The Dresden Dolls as life soundtrack

Kamela Hutzley Dolinova
The Amazon Speaks
Published in
7 min readNov 11, 2017
Amanda Palmer and Brian Viglione, or, The Dresden Dolls, in 2002. By Kyle Cassidy, via Creative Commons

It’s 2017, a chilly Monday night, and I’m standing near the back of the floor crowd at the Paradise Rock Club in Boston. Swaying along to their anthemic “Sing,” jubilant and a little teary, I realize I have no idea how many times I’ve seen the Dresden Dolls perform — I’m sure it’s at least 4 times in this venue alone. Since 2003, I’ve seen them pretty much every time they’ve come to town, or done at show at the ART, or had a brief reunion tour. Yet I don’t know that I’ve ever once bought the ticket that got me there. Which is the oddest thing about it: while I do love the Dolls, I don’t know that I’d call myself a fan, exactly. But having spent the bulk of my adulthood in Boston, The Dolls have formed a kind of soundtrack to my life.

Which raises a question: what does it mean, to be a fan? It’s an odd thing, that perhaps shifts in different life phases. I’m a singer, and when I truly love a band, I absorb the lyrics and sing along like crazy. But as many times as I’ve heard the Dolls’ classics — “Half Jack,” “Coin-Operated Boy,” “Missed Me,” “Delilah” — I still don’t know the words, and can’t quite sing along. I never sat in my room, rapt, listening to the albums end to end to end again and memorizing every moment. And that’s how I understood being a fan when I was younger: the entire discography of The Smiths, The Indigo Girls, Tori Amos, musical theatre soundtracks swallowed whole. (I could likely still sing you Les Miserables end to end.) There were songs that changed my life, songs that made me feel seen and heard and known. And I know that the Dresden Dolls were that, for many, many people, many of whom were singing along that night, but never so loudly that they drowned out Amanda.

After college, though, things changed, as they do. I had a lot less time to sit around in my room listening to music. I got sucked into the musical tastes of partners. Music distribution started to shift. When I first heard the Dolls I was maybe 28, recently out of a long and bad relationship, the man I’d felt stuck with for five years through an early-mid-twenties last gasp of my adolescent insecurities, my certainty that nobody worthwhile would ever really want me. I’d recently met and partnered up with my first polyamorous lover, and was living in my own place (mostly; I was at his place, a polyamorous co-op, an awful lot). I was finishing grad school and working a full-time job, and both feeling like a Real Adult for the first time, and basking in what felt like a Real Relationship for the first time. I was in Big Love, several times over, in fact, for another new partner came into my life not long after the first one, and my tumultuous two years or so of being OMG POLY had officially taken off. I was fresh meat in the Boston scene, and for a little while I went out with practically everyone. Still, my heart dropped into my stomach and bounced back up again for two main men, and the Dolls, when I first saw them, reflected back some of that passion and overwroughtness to me. I was learning a lot of things late, and finally, with tiny steps at first and then great ill-advised leaps, becoming the person I always hoped I would be.

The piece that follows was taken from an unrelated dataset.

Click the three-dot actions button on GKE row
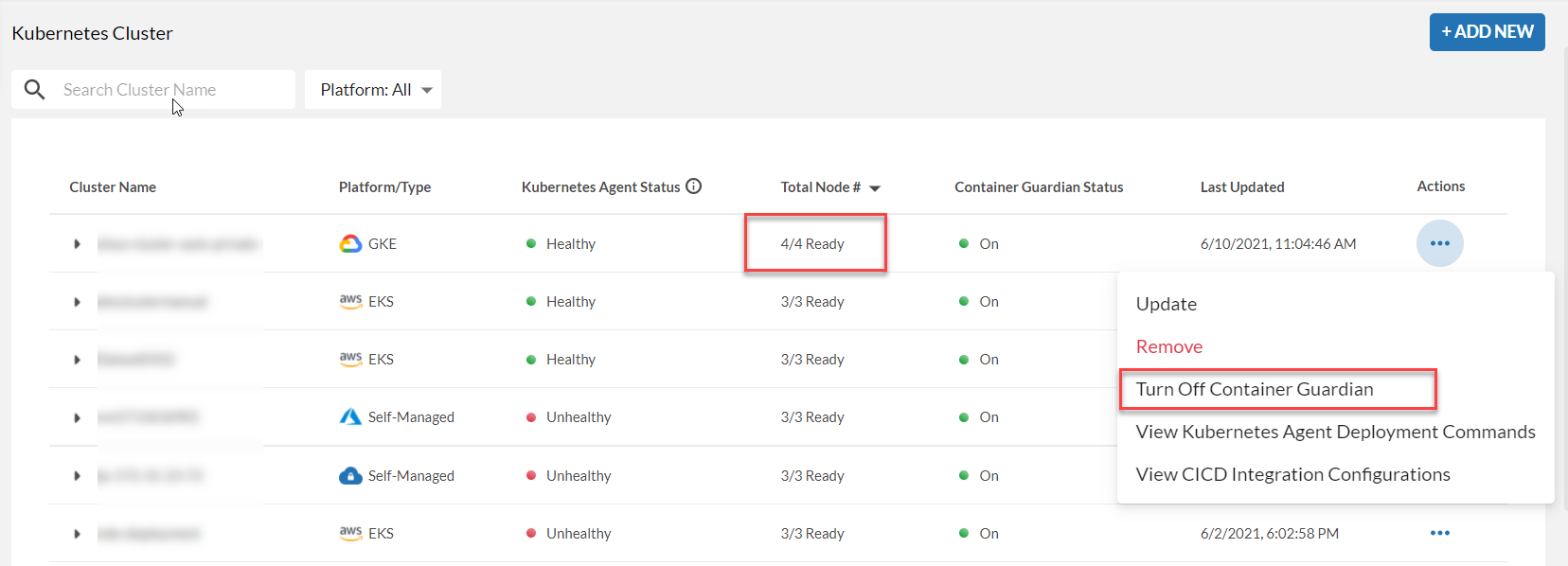This screenshot has height=566, width=1568. (x=1439, y=243)
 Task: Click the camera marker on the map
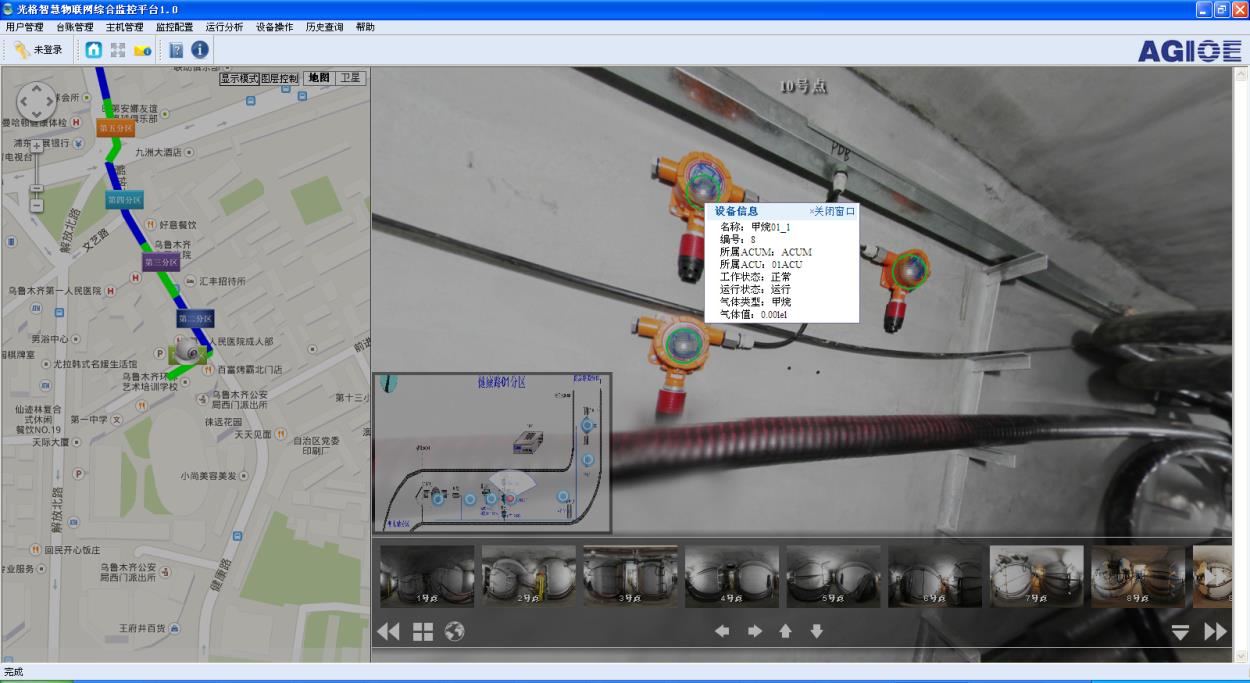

Still, I tried listening to the album a few times and realized that the Dolls had a peculiar strength when seen live: “Girl Anachronism” sounded noisy and thin to me on the recording; “Coin-Operated Boy” was cute, but lacked the exquisite telepathy of Amanda and Brian’s performance together, seen in person and experienced as a living, breathing piece of art. (Neil Gaiman writes profoundly about seeing this synergy for the first time, after becoming engaged to Amanda, here.) Seeing them live continued to be something I did every time I got the chance, yet I only ever got the chance when somebody else brought it up. Because while I love what they do, the themes of the music always felt like they were about something else, someone else: someone younger, cooler, wilder and more broken, someone who hadn’t had the sheltered life that I did. So I didn’t listen to them at home. And every time I found myself standing at the Paradise, or the Avalon, or the Orpheum, or the Somerville Theatre, I kept being blown away by the experience — the reality — of their performances.

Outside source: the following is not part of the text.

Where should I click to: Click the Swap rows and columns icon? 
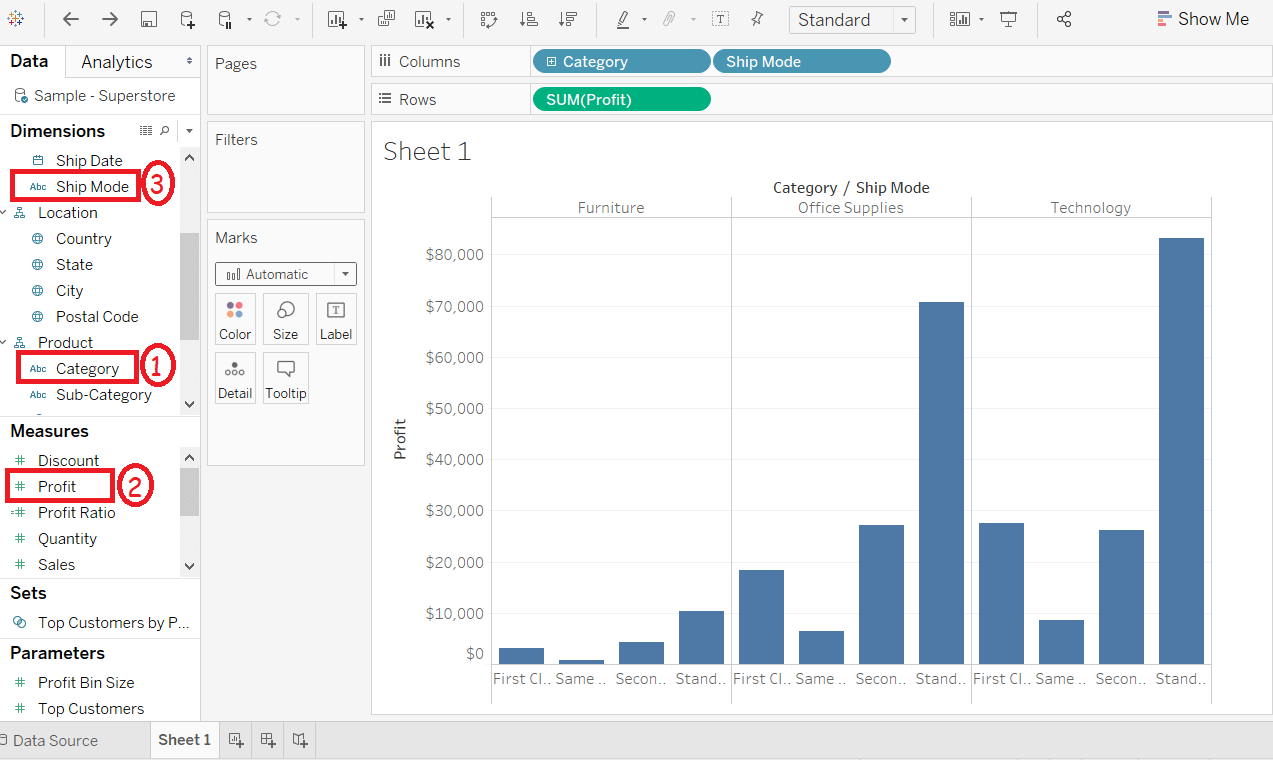click(488, 19)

Performing in 2006. Image by Dani Lurie, via Flickr

Years passed. That first tumultuous polycule (though we didn’t have that word, yet) ended in 2004, in an ugly fashion; I met and got swept up by and married a man I maybe shouldn’t have; fell in love many more times, and kept going to Dolls concerts. The Dolls broke up; so did my marriage. My new-in-2012 partner was a massive fan as well; I followed the phenomenon known as AFP less closely than he did, but still went to see her a few times. I grew, I changed, I calmed down some. I went through some massive grieving over losing the life I had been building. I kept building a new life with the kindest and most loving man I’ve known.

And then last year, The Dolls did a little tour with a show at the whatever-the-hell-bank-owns-it-now Pavilion in Boston, and we went. Hell, everyone went; I must have seen more people I knew there than I do at most parties I go to. I saw people I hadn’t seen in years, wearing stripey stockings and bowler hats and lingerie, drinking $14 Harpoons out of big plastic cups and being grateful, because we were here to see the Dolls.

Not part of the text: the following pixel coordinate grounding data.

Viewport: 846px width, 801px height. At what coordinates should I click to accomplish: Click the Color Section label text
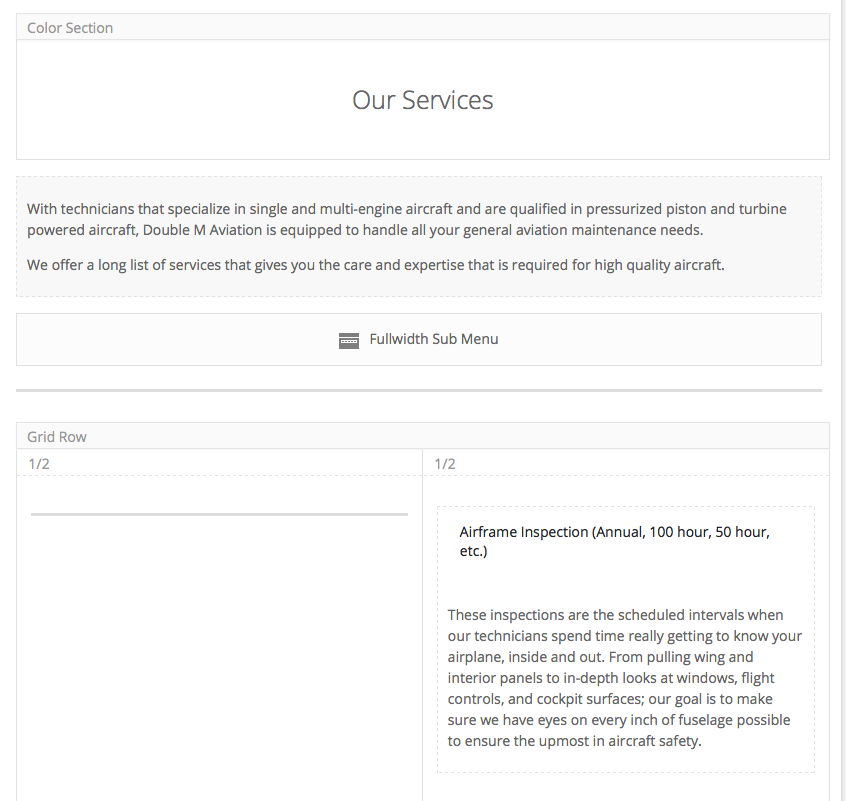(x=70, y=28)
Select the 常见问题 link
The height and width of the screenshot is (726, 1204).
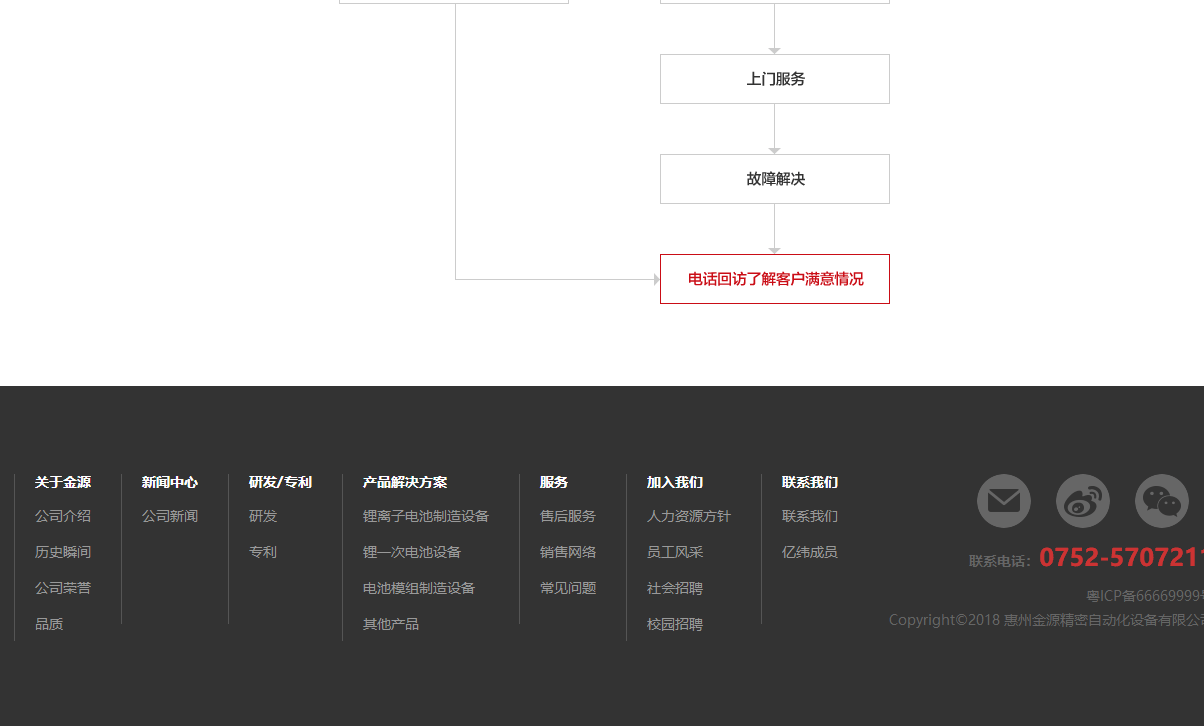567,587
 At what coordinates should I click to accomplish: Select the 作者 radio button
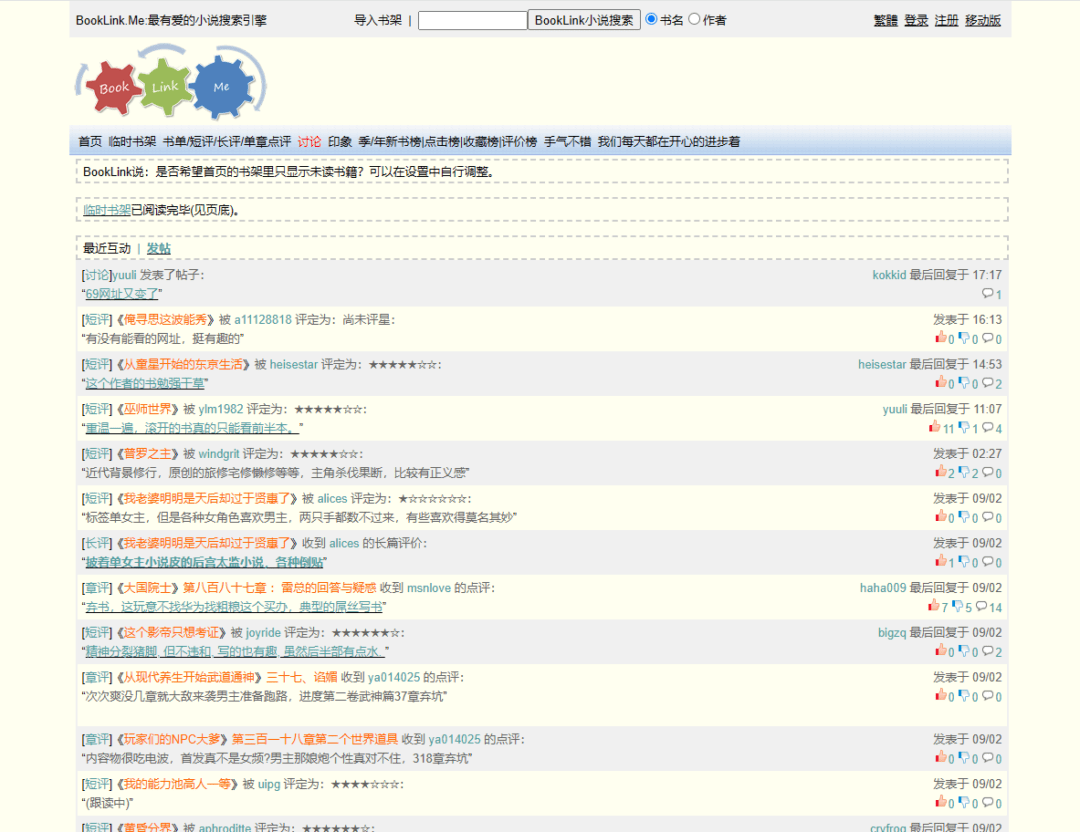695,19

And it was good. Even in a huge space like that, it was good. They brought on all of Emperor Norton’s Stationary Marching Band, a local group with some of my friends in it, to play along. They had a whole burlesque troupe join them. They essentially, as always, used their platform to showcase a whole lot of other emerging artists. And of course, they rocked the damn place.

Still, I left feeling old, feeling like I was revisiting an old time, feeling like, maybe, still, after everything, that The Dolls had just been a phase I’d gone through.

The fall came. Trump got elected. I lost my father. 2017 began, with its daily parade of horrors. I started supporting Amanda on Patreon. I’m paying attention to what she’s doing, and finding it meaningful, painful, thrilling. And then it was last Monday night. The Dolls were at the Paradise again, their old Boston home. And so even though it was a Monday night, and my wonderful partner (who’d bought the tickets, natch) was unable to go, and even though I was depressed and exhausted…I got it together, put on my stripey stockings and curling eyeliner, found some f’ing Boston parking, and went.

It’s probably 15 years now since I saw my first Dolls show, and this may be the best one I’d ever seen. The crowd was all-in, dressed up and present and listening, but also with the Dolls, in a way that they were with us, solid and true and on some kind of equal footing, all of us singing the same tune, all of us trying to make it through this goddamn mess our world has become. They played Madonna’s “Material Girl” as a death-metal dirge. They played “Every Rose Has Its Thorn” apparently by accident. They did “Amsterdam” and “Pirate Jenny;” they invited their old friend up to sing “Delilah” with them, unplanned, and while I didn’t know what his personal relationship to the song was, it was plain there was one, and I was floored by his pain and catharsis. At the end of “Half Jack” — which always haunts me, given my relationship with my own father — I couldn’t stop myself yelling out the song’s final echoes. And with darkness and beauty and always absolutely committed performance, with intense emotional presence and with humor and love and authenticity, they were with us, and we with them. Just sing.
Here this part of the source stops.